Harry brought the skiff up to it on an angle across the driver's door, cutting power, throttling into reverse to hold us steady. I stood up with my feet spread wide for balance and reached out and caught onto the door handle. When I tugged down on it, nothing happened; it was jam-locked from the fall. The window was rolled up, too, and I had to lean my body forward, bracing it against the door, to get a look inside.
What I saw put tracers of cold between my shoulder blades. There was one person inside the cab-a small nut-brown man with black hair that was dyed now a bright ugly crimson along the top of his skull. He was lying down on the floorboards, wedged between the steering column and the seat, and pressed in against his left shoulder was the upper half of an iron lug wrench.
Behind me Harry said, “Anybody in there?”
“Yeah, one guy.”
“Can we get him out?”
“Door's jammed. But it doesn't matter.”
“Why doesn't it?”
“Because he's dead,” I said.
“Jesus,” Harry said. “You sure?”
“I'm sure.” And I was thinking that both of us had been half-expecting violence to break loose at any time here in the bucolic quiet of Eden Lake; had been as prepared for it as anybody ever is. But neither of us had been prepared for it to come like this, from a totally unexpected, unrelated source, and in a way even more brutal than any we might have anticipated.

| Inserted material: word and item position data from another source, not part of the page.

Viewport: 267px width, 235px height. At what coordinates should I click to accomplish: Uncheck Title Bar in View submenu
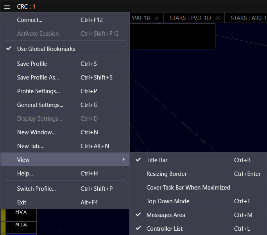157,160
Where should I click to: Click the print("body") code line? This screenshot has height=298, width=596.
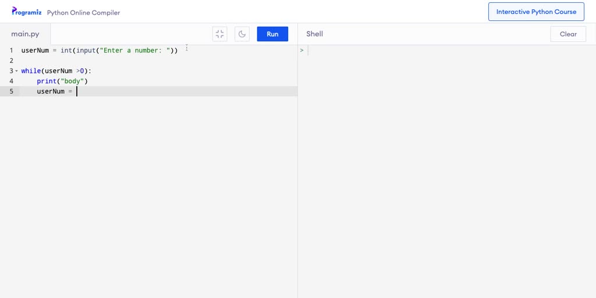click(62, 81)
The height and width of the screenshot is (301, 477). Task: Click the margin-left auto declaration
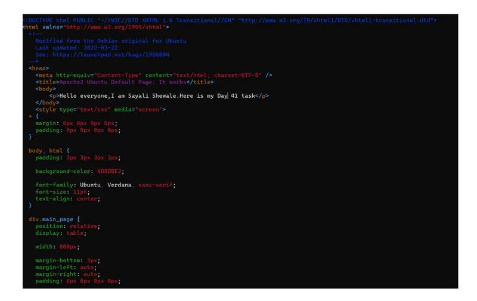click(x=65, y=268)
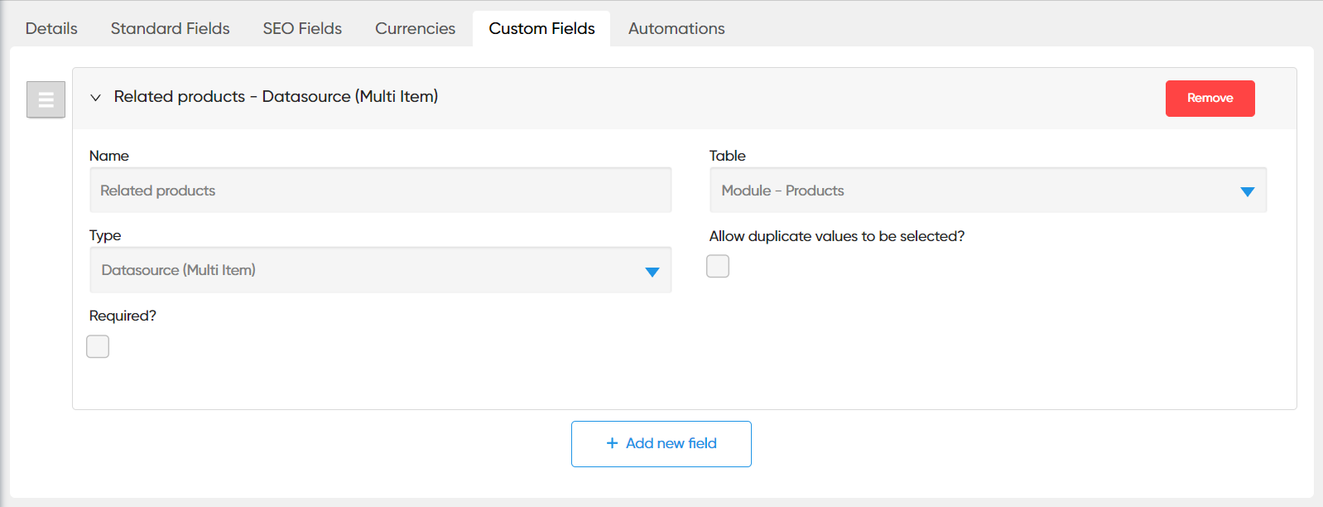Tick Allow duplicate values checkbox
This screenshot has width=1323, height=507.
click(718, 266)
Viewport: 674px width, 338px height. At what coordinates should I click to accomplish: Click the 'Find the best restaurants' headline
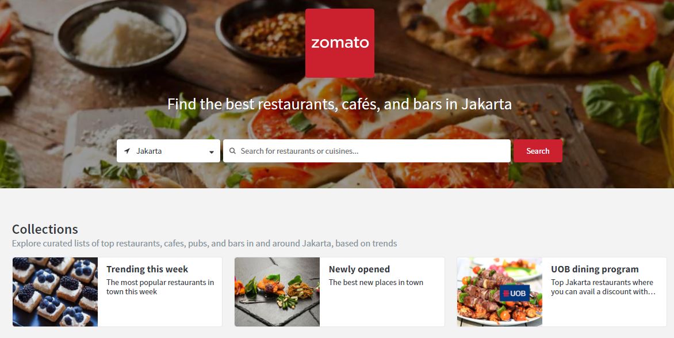pyautogui.click(x=339, y=104)
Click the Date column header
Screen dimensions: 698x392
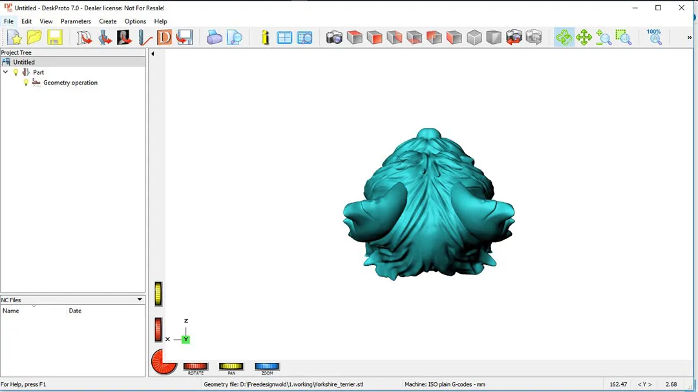(x=103, y=311)
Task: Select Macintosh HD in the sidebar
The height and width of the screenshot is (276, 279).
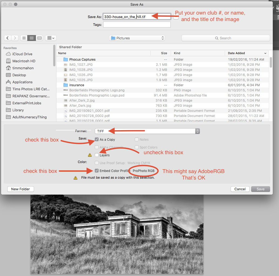Action: pyautogui.click(x=24, y=61)
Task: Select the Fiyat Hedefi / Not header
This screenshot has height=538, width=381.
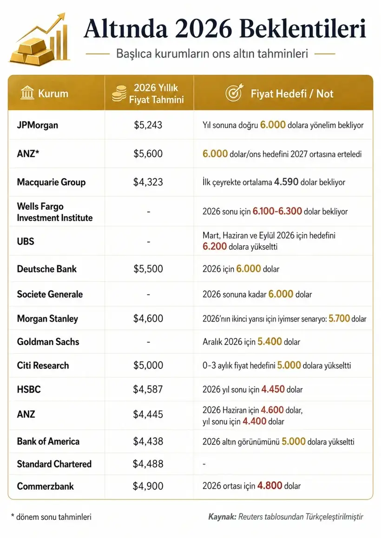Action: pos(292,94)
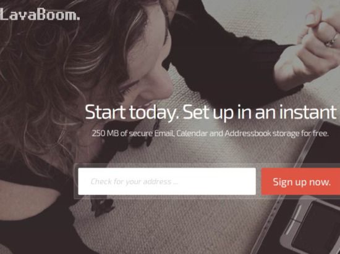This screenshot has height=254, width=340.
Task: Click the word Calendar in the subtitle
Action: (x=192, y=133)
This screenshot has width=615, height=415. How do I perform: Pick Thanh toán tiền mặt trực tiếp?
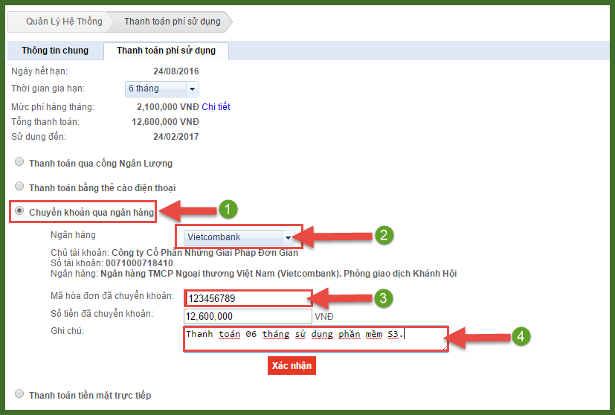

“He was dead before the van went off that bluff up there,” I said. “Somebody caved in his head with a lug wrench.”
Five
We beached the skiff at the foot of the slope and climbed up and went over onto the bluff. It was graveyard- still up there; nothing stirred anywhere in the hot, windless dusk. You could see the tracks made by the van's tires in the grassy earth, and they started back where a rutted trail hooked away through night-shadowed pine forest. There were no other tracks of any kind.
I said, “Where does that trail lead?”
“Connects with a fire road about a hundred yards back,” Harry said. “That one loops around the lake and picks up the county road into The Pines.”
“Used much?”
“Some. Tourists and local kids, mostly.”
“But not around this time of day.”
“Not usually, no.”
“So whoever did it probably got away without being seen.”